En el gobierno actual, todos, absolutamente todos, han tenido que vender sus principios para sobrevivir. Lo tuvieron que hacer porque habían perdido en las elecciones. Cada uno había perdido una cosa diferente, pero todos habían perdido algo. Cuando un gobierno se forma en torno a una coalición de perdedores, las dependencias que empiezan a establecerse entre unos y otros siempre tendrán ingredientes un poco tóxicos, pero sobre todo sórdidos y prosaicamente monótonos. Por ese camino, Podemos renuncia a sus reivindicaciones laborales, Sánchez renuncia a gobernar el país y les pasa el muerto a las autonomías. ERC, a su vez, renuncia por ahora a la independencia y Bildu a matar a todos aquellos que no piensen como ellos. Todo el mundo renuncia a sus principios fundacionales a cambio de permanecer en el poder un ratito más. Para disimularlo torpemente, se ha generalizado el culto al gesto, algo que ya se hace por inercia y por no saber qué hacer, dado que ya no engaña a ningún español de a pie. El común de las gentes sabe que todas estas figuras políticas se aman cada uno individualmente a sí mismos con un amor apasionado y completamente correspondido. Los peatones, espectadores de este circo, nos conformamos con que al líder de turno de cada partido no lo sustituya un ejemplar todavía peor: algún pequeño místico (como pasó en Cataluña) que vea visiones y ande un poco mal de los nervios y el colon.

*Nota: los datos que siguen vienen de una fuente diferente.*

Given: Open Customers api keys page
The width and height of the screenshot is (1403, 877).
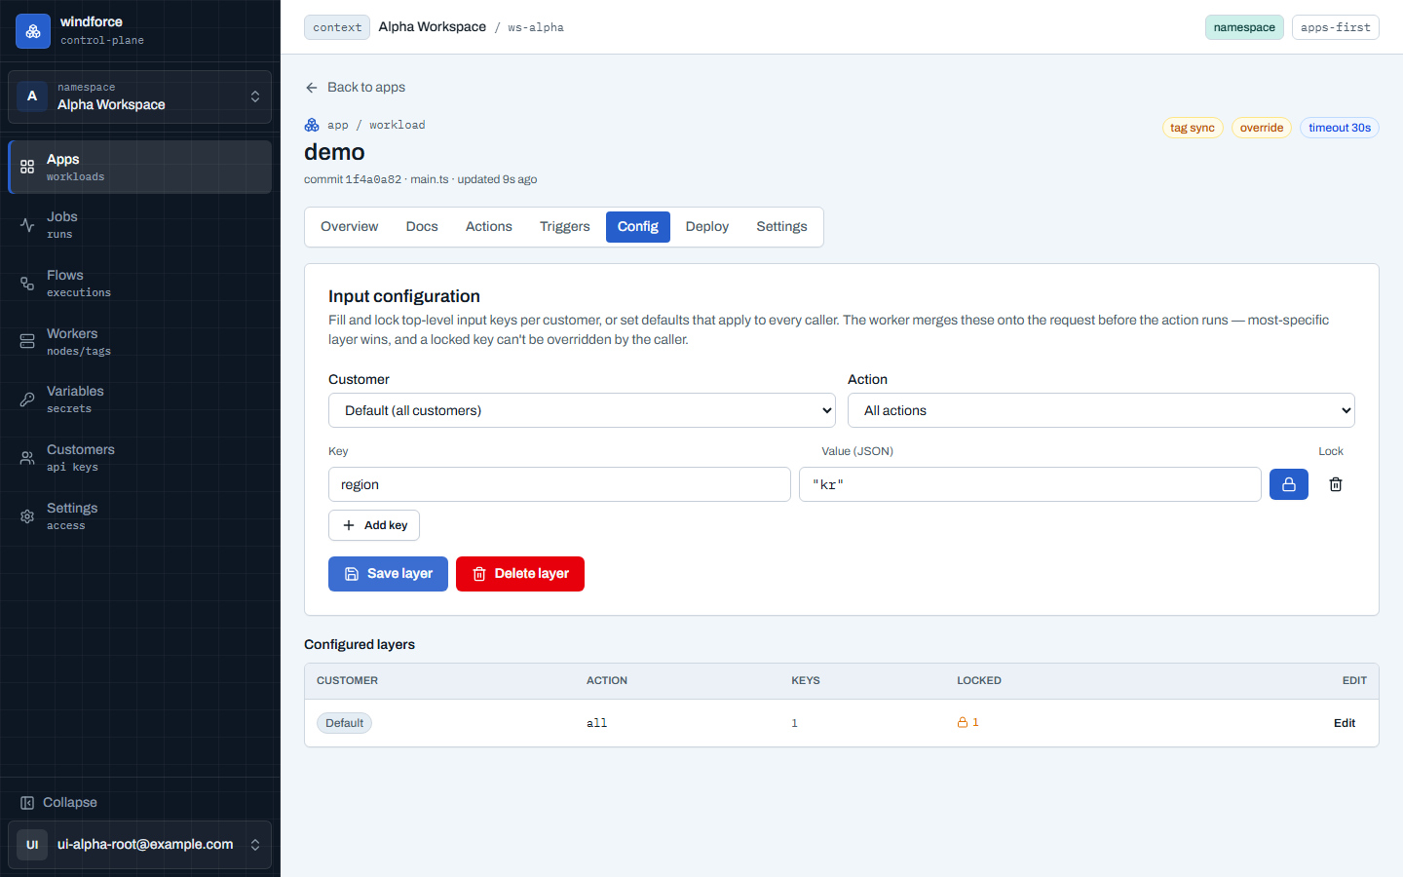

Puestas así las cosas, las relaciones con los partidos que mantienen al gobierno en su puesto son más propias de los chantajistas que de los camaradas leales de proyecto (modos y maneras de expresarse incluidas). Y dudo mucho que a nadie con la cabeza sobre los hombros le parezca bien que la cultura política de un país resida en unos individuos que se expresan con la retórica propia del matón de una película neoyorquina de Scorsese. Desde la línea estilística de Garzón (de un pavisoso que roza lo sublime, con sus ocasionales caídas desde la ternera a la ternura y, de ahí, a la verdura), hasta la de Rufián con sus torvas amenazas (siempre de fogueo). La triste y estéril dependencia de Sánchez se mide exactamente en lo que concede: beneficios económicos a éste y al otro en función de unos pocos y ocasionales votos, inacciones judiciales (la desaparición del Estado) también cuando hace falta.

Nuestros Faustos gubernamentales, vestidos con batín, arrastran pesadamente sus pantuflas por el pasillo de la vida política del país. Hay políticos que piensan que pueden engañar el hambre de un país con banderas, promesas, ideales, ilusiones, etc. Pero, como decía Machado, el hambre no se engaña más que comiendo.